WHAT IS EXPECTED: All entries must be returned precisely as they appear.
DATA: Begin
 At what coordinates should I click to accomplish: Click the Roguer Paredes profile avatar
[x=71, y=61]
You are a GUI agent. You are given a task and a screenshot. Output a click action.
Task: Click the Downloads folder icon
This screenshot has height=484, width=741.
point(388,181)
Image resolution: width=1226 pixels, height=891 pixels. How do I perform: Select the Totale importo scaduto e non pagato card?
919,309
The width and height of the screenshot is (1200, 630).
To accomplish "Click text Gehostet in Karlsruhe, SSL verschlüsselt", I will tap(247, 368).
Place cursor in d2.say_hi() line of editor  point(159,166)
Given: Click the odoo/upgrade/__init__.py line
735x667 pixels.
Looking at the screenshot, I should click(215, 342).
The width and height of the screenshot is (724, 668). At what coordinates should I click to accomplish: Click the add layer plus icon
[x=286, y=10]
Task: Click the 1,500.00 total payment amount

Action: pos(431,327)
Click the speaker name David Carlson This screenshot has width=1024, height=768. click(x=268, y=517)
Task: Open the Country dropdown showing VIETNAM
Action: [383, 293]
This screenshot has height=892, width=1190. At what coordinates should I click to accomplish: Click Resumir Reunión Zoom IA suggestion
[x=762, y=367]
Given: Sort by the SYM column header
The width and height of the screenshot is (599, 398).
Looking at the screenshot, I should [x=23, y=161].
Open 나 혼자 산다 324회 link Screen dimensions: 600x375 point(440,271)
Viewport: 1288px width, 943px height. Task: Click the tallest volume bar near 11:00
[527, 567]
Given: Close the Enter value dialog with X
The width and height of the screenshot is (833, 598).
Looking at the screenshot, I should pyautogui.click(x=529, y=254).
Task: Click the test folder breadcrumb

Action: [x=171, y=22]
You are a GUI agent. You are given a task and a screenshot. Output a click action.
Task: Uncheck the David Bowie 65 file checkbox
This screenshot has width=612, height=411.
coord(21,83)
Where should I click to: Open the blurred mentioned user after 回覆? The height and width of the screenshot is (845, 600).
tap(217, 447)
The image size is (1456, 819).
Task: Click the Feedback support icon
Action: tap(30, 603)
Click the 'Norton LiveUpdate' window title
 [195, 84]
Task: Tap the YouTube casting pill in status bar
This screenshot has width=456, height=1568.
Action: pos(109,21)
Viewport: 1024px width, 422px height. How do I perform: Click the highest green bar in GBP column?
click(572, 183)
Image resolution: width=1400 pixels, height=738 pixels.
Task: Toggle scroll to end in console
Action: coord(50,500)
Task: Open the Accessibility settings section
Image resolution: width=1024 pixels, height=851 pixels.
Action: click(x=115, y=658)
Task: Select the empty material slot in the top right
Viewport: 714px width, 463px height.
DATA: End
COMPLETED TASK:
 At what coordinates should I click to accomplish: Click the Roguer Paredes profile avatar
[x=71, y=61]
You are a GUI agent. You are given a task and a screenshot. Output a click action.
Task: Click the Downloads folder icon
This screenshot has height=484, width=741.
point(388,181)
Image resolution: width=1226 pixels, height=891 pixels. How do I perform: Select the Totale importo scaduto e non pagato card?
919,309
The width and height of the screenshot is (1200, 630).
To accomplish "Click text Gehostet in Karlsruhe, SSL verschlüsselt", I will tap(247, 368).
Place cursor in d2.say_hi() line of editor  point(159,166)
Given: Click the odoo/upgrade/__init__.py line
735x667 pixels.
Looking at the screenshot, I should click(215, 342).
The width and height of the screenshot is (724, 668). At what coordinates should I click to accomplish: Click the add layer plus icon
[x=286, y=10]
Task: Click the 1,500.00 total payment amount

Action: pos(431,327)
Click the speaker name David Carlson This screenshot has width=1024, height=768. click(x=268, y=517)
Task: Open the Country dropdown showing VIETNAM
Action: [383, 293]
This screenshot has height=892, width=1190. At what coordinates should I click to accomplish: Click Resumir Reunión Zoom IA suggestion
[x=762, y=367]
Given: Sort by the SYM column header
The width and height of the screenshot is (599, 398).
Looking at the screenshot, I should [x=23, y=161].
Open 나 혼자 산다 324회 link Screen dimensions: 600x375 point(440,271)
Viewport: 1288px width, 943px height. Task: Click the tallest volume bar near 11:00
[527, 567]
Given: Close the Enter value dialog with X
The width and height of the screenshot is (833, 598).
Looking at the screenshot, I should pyautogui.click(x=529, y=254).
Task: Click the test folder breadcrumb

Action: [x=171, y=22]
You are a GUI agent. You are given a task and a screenshot. Output a click action.
Task: Uncheck the David Bowie 65 file checkbox
This screenshot has width=612, height=411.
coord(21,83)
Where should I click to: Open the blurred mentioned user after 回覆? The height and width of the screenshot is (845, 600).
tap(217, 447)
The image size is (1456, 819).
Task: Click the Feedback support icon
Action: tap(30, 603)
Click the 'Norton LiveUpdate' window title
 [195, 84]
Task: Tap the YouTube casting pill in status bar
This screenshot has width=456, height=1568.
Action: pos(109,21)
Viewport: 1024px width, 422px height. How do I perform: Click the highest green bar in GBP column?
click(572, 183)
Image resolution: width=1400 pixels, height=738 pixels.
Task: Toggle scroll to end in console
Action: coord(50,500)
Task: Open the Accessibility settings section
Image resolution: width=1024 pixels, height=851 pixels.
Action: click(x=115, y=658)
Task: Select the empty material slot in the top right
Viewport: 714px width, 463px height.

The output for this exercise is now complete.